The first time I’d stepped into the place was wild. I’d half expected some fancy place that let people paint by numbers on some bowls. But it wasn’t like that at all. Once upon a time, it’d been an auto repair shop, and the owners kept the building very similar to what the previous owners had, with its high ceilings and cement floors that were now constantly covered in a thick layer of dust.
Jesus, if I’d told twenty-year-old Nik that I’d be clean and throwing pottery, he would’ve looked at me like I’d been possessed.

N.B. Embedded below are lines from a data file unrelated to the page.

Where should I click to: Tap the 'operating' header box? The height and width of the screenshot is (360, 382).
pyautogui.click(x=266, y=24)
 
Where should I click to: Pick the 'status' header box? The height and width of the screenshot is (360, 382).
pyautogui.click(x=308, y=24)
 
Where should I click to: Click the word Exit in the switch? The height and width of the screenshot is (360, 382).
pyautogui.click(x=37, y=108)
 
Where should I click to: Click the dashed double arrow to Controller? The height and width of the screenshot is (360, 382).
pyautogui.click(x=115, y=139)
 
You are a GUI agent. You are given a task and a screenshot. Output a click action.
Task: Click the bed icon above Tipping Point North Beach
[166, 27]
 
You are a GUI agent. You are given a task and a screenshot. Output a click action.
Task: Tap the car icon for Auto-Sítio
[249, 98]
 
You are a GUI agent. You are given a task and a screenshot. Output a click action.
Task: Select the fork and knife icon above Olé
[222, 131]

Tonight was a limited-seat class. The table had a colored clay pot on top of a towel, and there was a row of hammers in the middle. People were already seated at tonight’s class table, and I recognized a lot of them from other classes I’d taken with them.

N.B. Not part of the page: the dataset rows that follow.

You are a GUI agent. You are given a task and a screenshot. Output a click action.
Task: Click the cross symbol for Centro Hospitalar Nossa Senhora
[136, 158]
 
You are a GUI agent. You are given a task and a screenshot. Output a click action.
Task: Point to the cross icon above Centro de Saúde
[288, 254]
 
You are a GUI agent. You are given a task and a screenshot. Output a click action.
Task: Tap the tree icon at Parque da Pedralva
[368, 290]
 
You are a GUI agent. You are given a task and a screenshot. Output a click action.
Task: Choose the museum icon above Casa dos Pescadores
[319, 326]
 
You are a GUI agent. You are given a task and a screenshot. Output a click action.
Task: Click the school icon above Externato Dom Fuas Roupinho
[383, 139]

I didn’t recognize the woman running the class. Her long, curly hair was in a bandana, and I almost couldn’t see the chair she was sitting on because her skirt was so long. She was working with that hippie chic that was in, and it should’ve looked ridiculous, but she made it look elegant.
She picked up a stack of small boxes and handed them out as she introduced herself. “Today we’re doing a Japanese style of pottery called kintsugi. Follow my lead.”
She wrapped her bowl with the towel, grabbed the hammer, and hit the bowl. The crack of clay made me wince, a sound no one wanted to hear in this place.
“The philosophy behind kintsugi is finding beauty in the cracks of imperfection. The cracks are held together with gold dust and lacquer, with the purpose of showing every line that was mended.” She unwrapped the bowl, which was broken into several pieces. A grin stretched across her heart-shaped face. The woman waved an open palm to us and grinned. “Now you do it.”
We all waited to see who would go first. I ran my fingertip along the smooth edge. It was pretty, glazed in deep blue, perfectly spun into an even shape.
Perfection was a scam. If I learned anything in my life, it was that ain’t no one getting out of this alive without falling apart a few times. This time, it wasn’t my family or friends or me. It was a forgettable piece of ceramic.
I wrapped the towel around the bowl and cracked the hammer on top of it.